Firing pins

Could you have possibly interchanged some terms?

Case hardening involves packing low carbon steel parts into a canister with charcoal, and heating it so that carbon from the charcoal will penetrate into the surface of the steel and make it able to be hardened. (There are other methods, all totally out of the scope of a small shop.)

A drill bit is, at the very least, going to be high carbon steel, possibly on up to various grades of high-speed steel. Case hardening it would give ZERO benefit, it already has plenty of carbon.

I fully believe that you heat treated it. I'm just saying that you probably didn't case harden it.

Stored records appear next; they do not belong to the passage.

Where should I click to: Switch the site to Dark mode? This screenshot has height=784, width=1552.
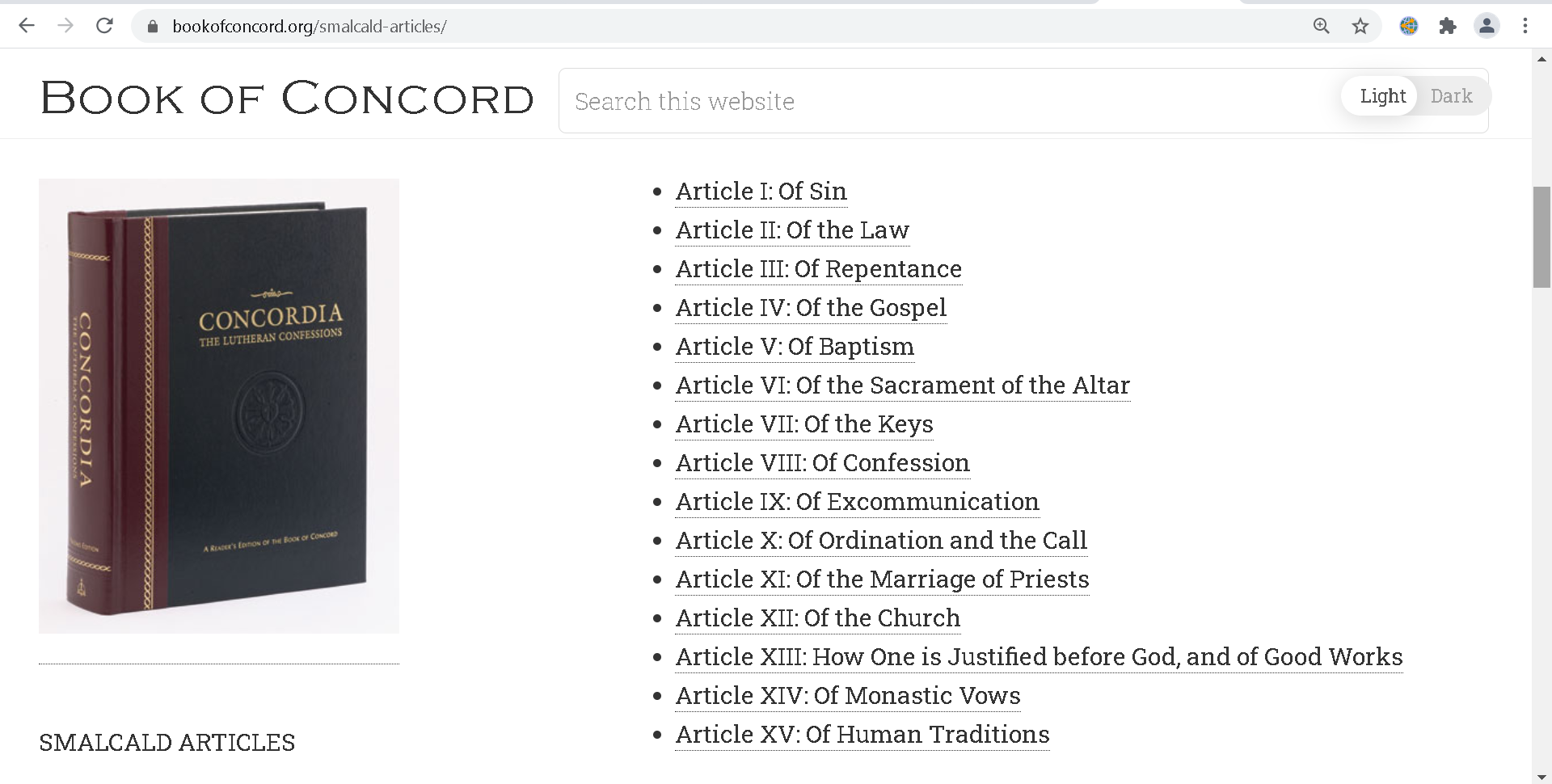point(1451,95)

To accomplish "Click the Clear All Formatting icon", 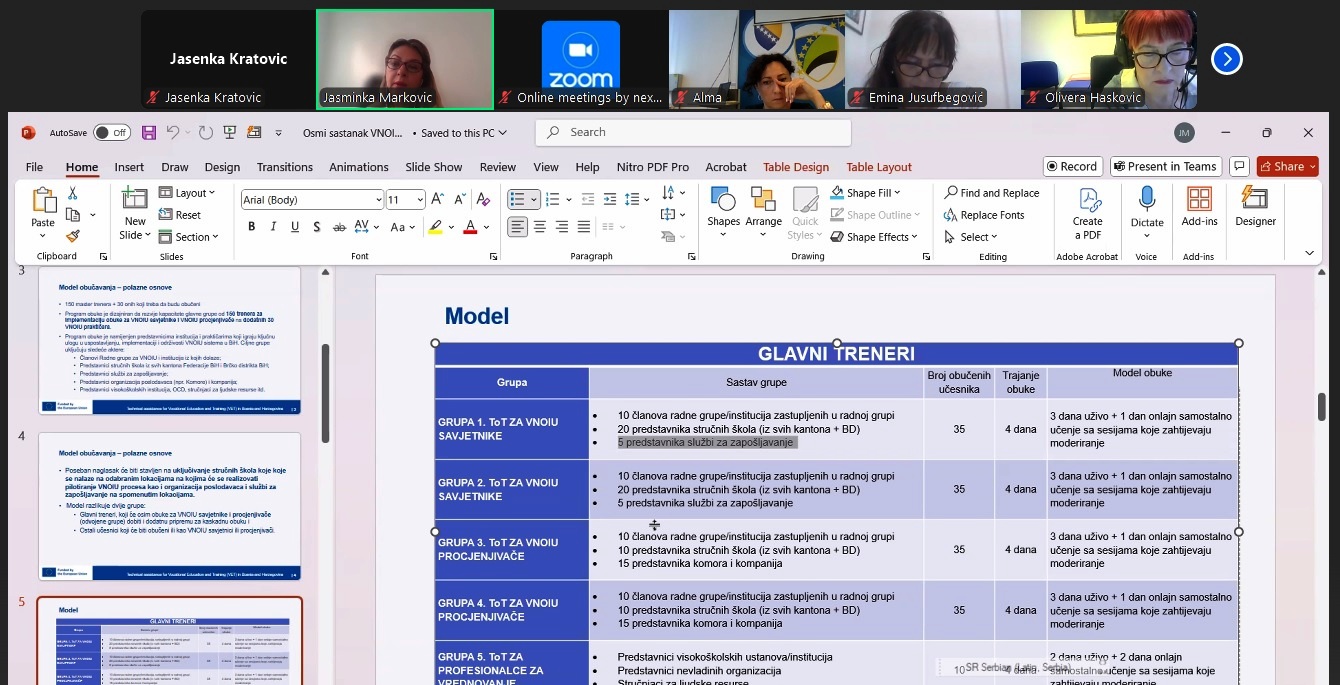I will pyautogui.click(x=483, y=199).
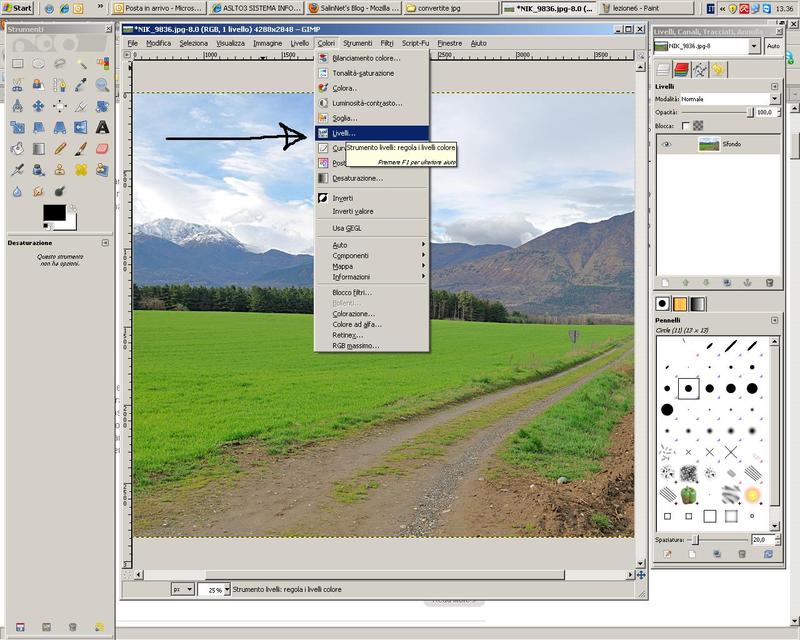
Task: Choose the Rectangle Select tool
Action: point(17,64)
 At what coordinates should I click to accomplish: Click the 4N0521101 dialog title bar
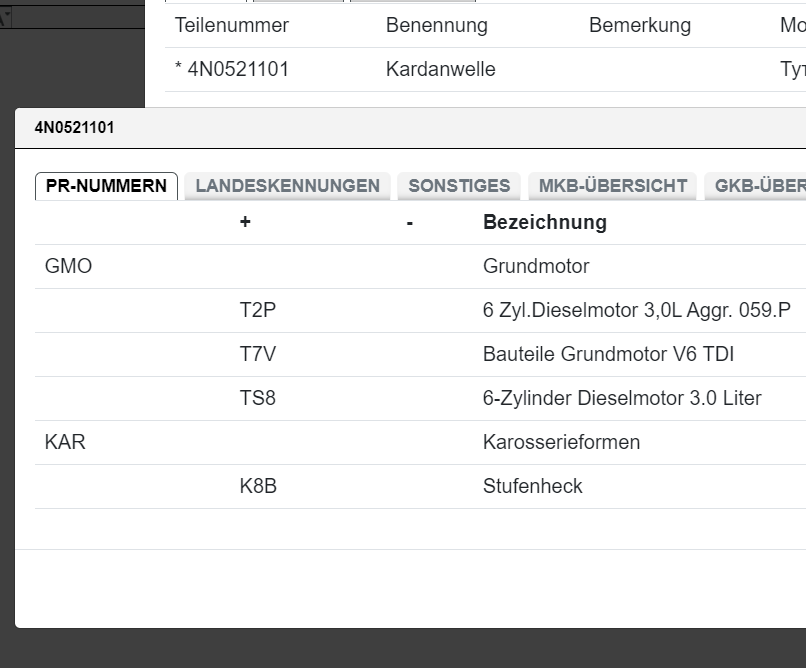[x=400, y=128]
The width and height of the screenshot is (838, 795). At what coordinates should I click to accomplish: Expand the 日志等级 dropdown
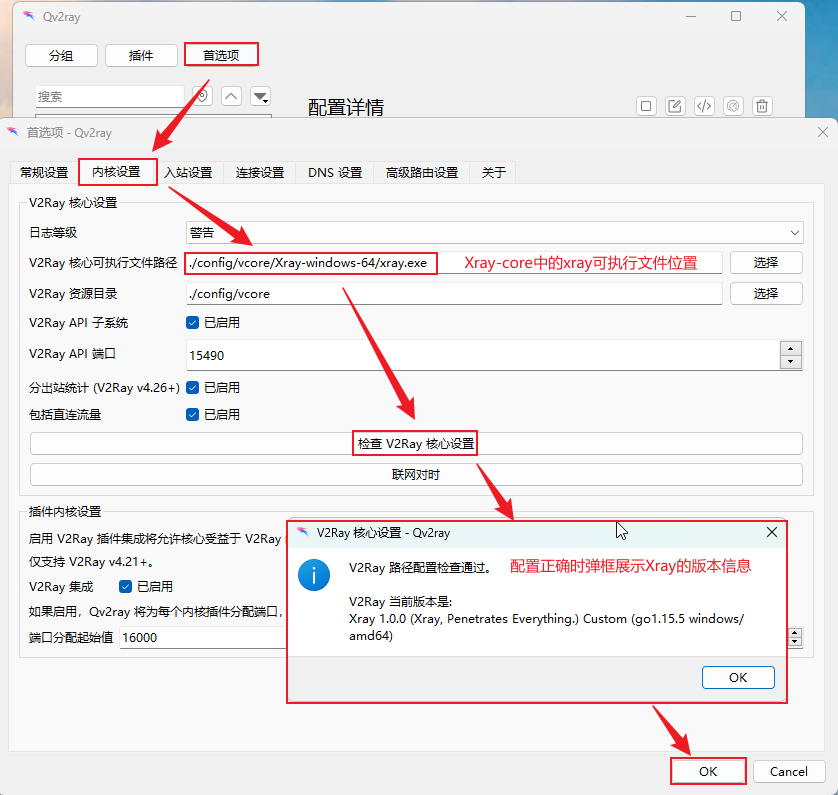coord(494,232)
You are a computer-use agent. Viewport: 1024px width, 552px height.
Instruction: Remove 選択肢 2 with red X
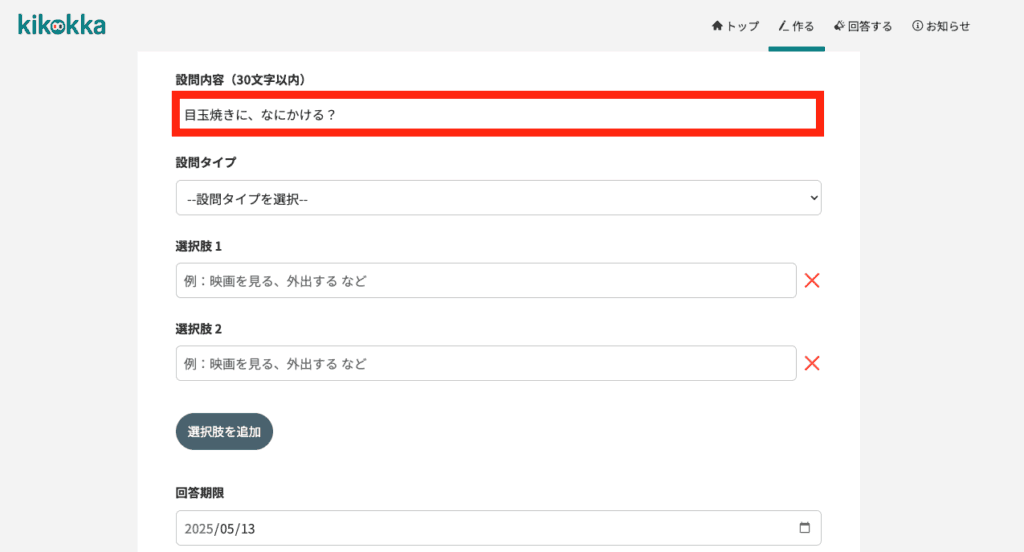click(x=812, y=363)
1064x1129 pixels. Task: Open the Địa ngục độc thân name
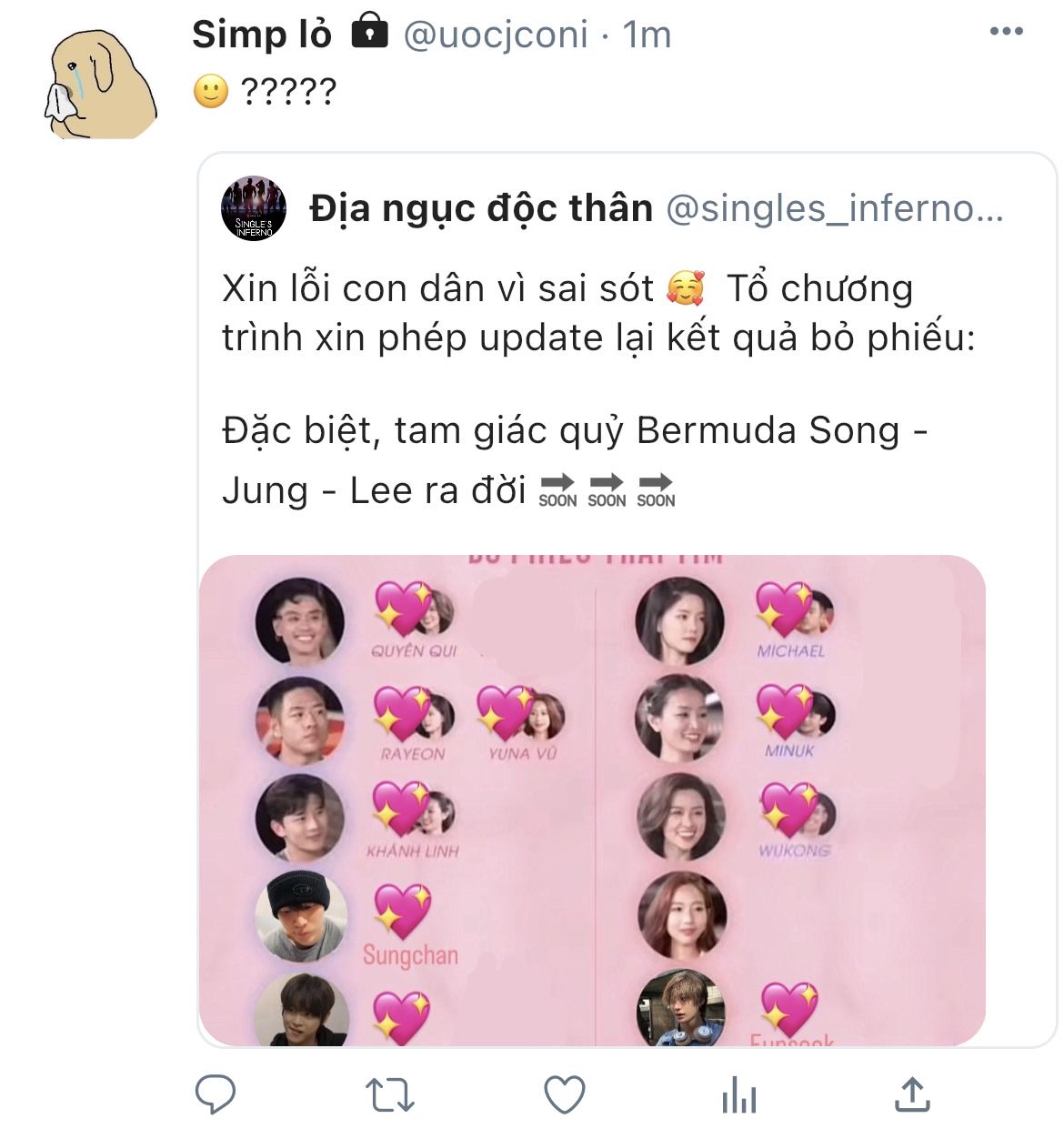click(x=481, y=208)
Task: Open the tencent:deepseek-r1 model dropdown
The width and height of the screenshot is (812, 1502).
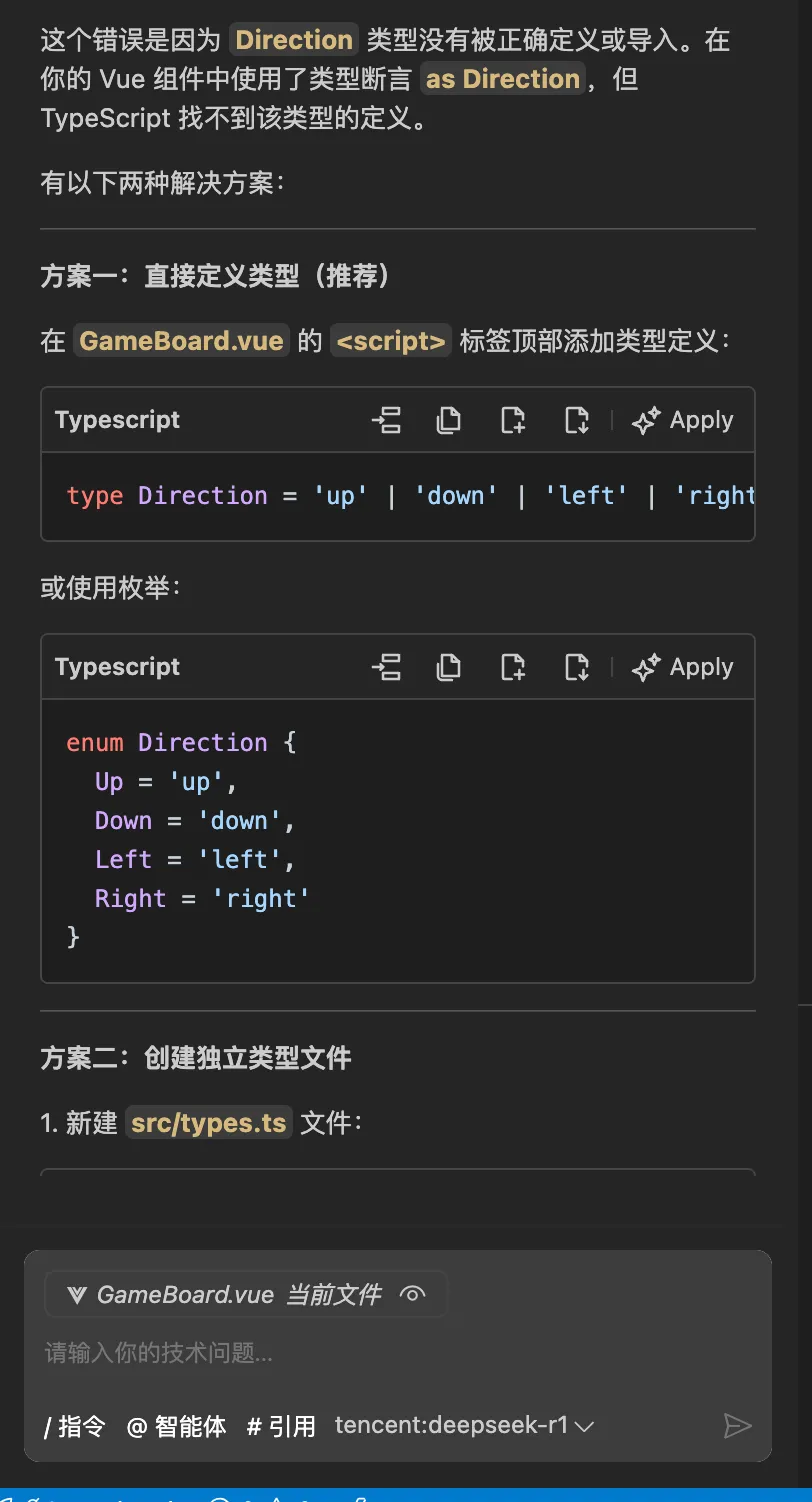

Sorry if this comes off argumentative, that's not my intention at all.
You are probably right. With case hardening (Kasenit from Dixie Gun Works) a file bounces off the surface. Without it a file cuts. this is true of a drill bit. I was taught a procedure, the result was a reliable part that worked well and did not break. I was told heating a firing pin made from a drill shank to a dull glow and then tossing it in oil wasn't quite enough as the tip shank would be too brittle and would break.
The gunsmith I learned this from was apprenticed in Germany in the 1920's. He called the procedure "carbonizing".
The fellow made most of his gunsmithing tools , including headspace gauges that had a 40 T.P.I. adjustable plug that could be either preset or adjusted to exact headspace with a long screwdriver down the bore. What was remarkable was that the plug would turn out and he could read the exact headspace because the head of the plug plug was stamped with index marks like a micrometer. One full turn was. 0.025" , never seen that since.